Reshaping Data with tidyr
Transform almost any dataset into a tidy format to make analysis easier.
Course Description
Data in the wild can be scary—when confronted with a complicated and messy dataset you may find yourself wondering, where do I even start? The tidyr package allows you to wrangle such beasts into nice and tidy datasets. Inaccessible values stored in column names will be put into rows, JSON files will become data frames, and missing values will never go missing again. You’ll practice these techniques on a wide range of messy datasets, learning along the way how many dogs the Soviet Union sent into space and what bird is most popular in New Zealand. With the tidyr package in your tidyverse toolkit, you’ll be able to transform almost any dataset in a tidy format which will pay-off during the rest of your analysis.
What You’ll Learn
Tidy Data
You’ll be introduced to the concept of tidy data which is central to this course. In the first two lessons, you’ll jump straight into the action by separating messy character columns into tidy variables and observations ready for analysis. In the final lesson, you’ll learn how to overwrite and remove missing values.
Expanding Data
Values can often be missing in your data, and sometimes entire observations are absent too. In this chapter, you’ll learn how to complete your dataset with these missing observations. You’ll add observations with zero values to counted data, expand time series to a full sequence of intervals, and more!

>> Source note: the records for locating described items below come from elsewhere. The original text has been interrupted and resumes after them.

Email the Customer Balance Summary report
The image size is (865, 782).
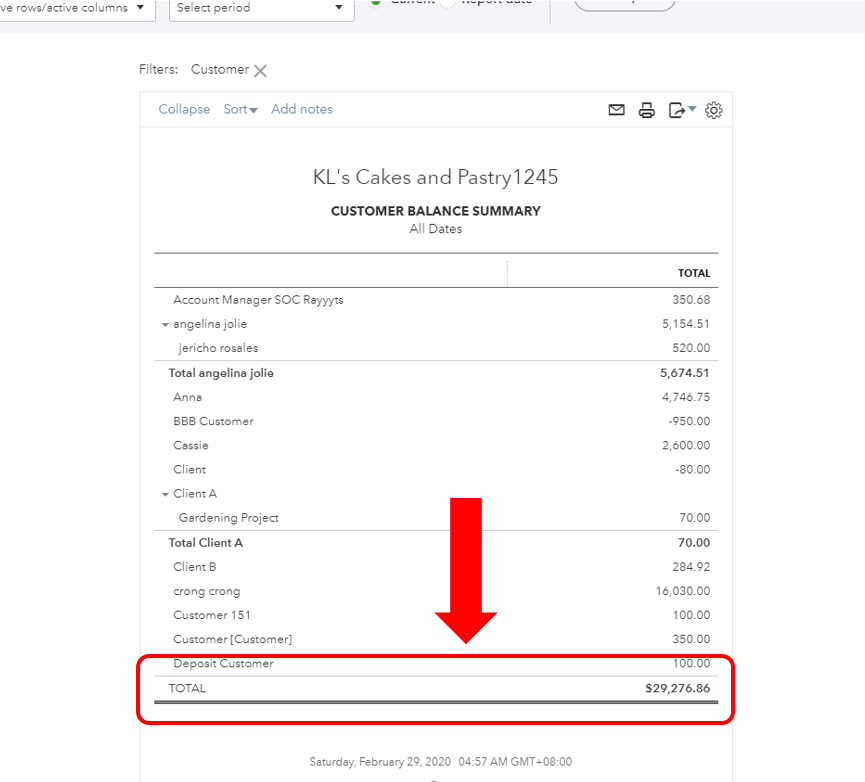click(x=616, y=110)
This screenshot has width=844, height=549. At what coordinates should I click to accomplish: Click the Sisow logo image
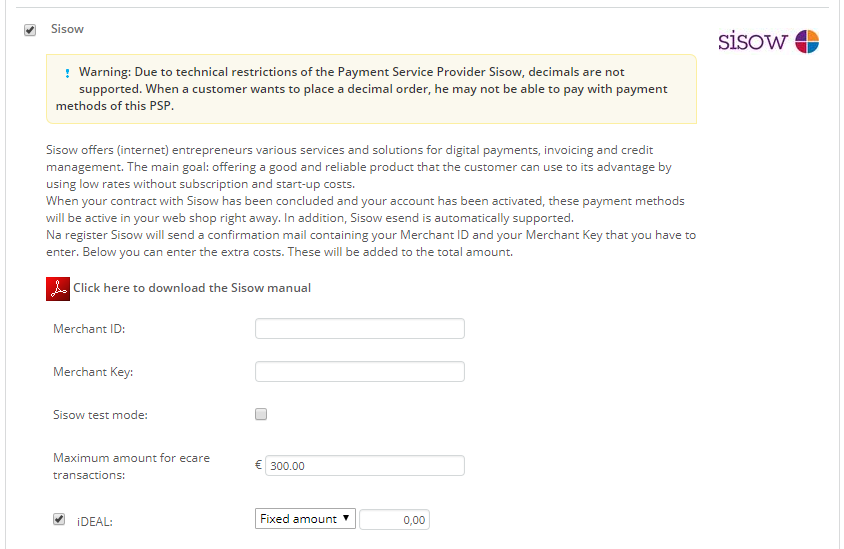[768, 42]
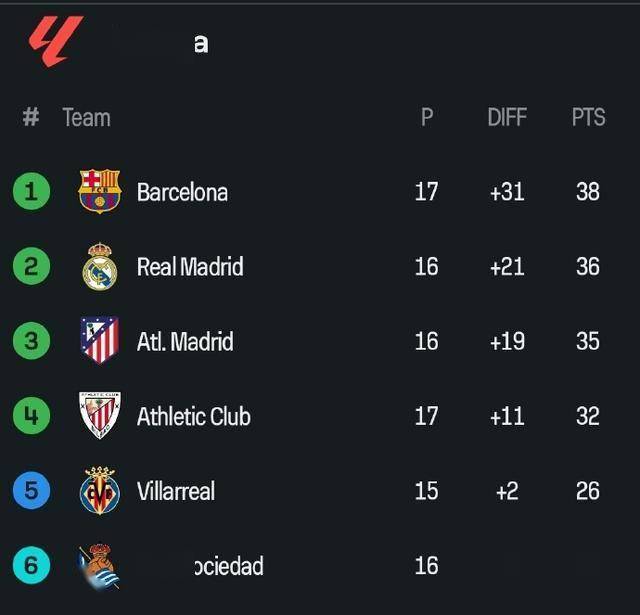The width and height of the screenshot is (640, 615).
Task: Click the Team column header
Action: tap(87, 118)
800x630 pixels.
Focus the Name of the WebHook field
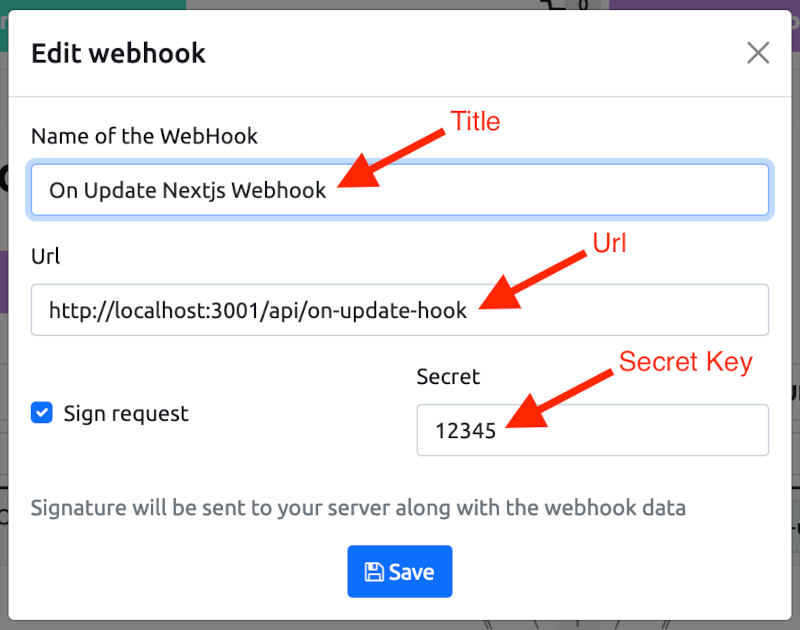pos(399,190)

From Wide to Long and Back
This chapter is all about pivoting data from a wide to long format and back again using the pivot_longer() and pivot_wider() functions. You’ll need these functions when variables are hidden in messy column names or when variables are stored in rows instead of columns. You’ll learn about space dogs, nuclear bombs, and planet temperatures along the way.
Rectangling Data
In the final chapter, you’ll learn how to turn nested data structures such as JSON and XML files into tidy, rectangular data. This skill will enable you to process data from web APIs. You’ll also learn how nested data structures can be used to write elegant modeling pipelines that produce tidy outputs.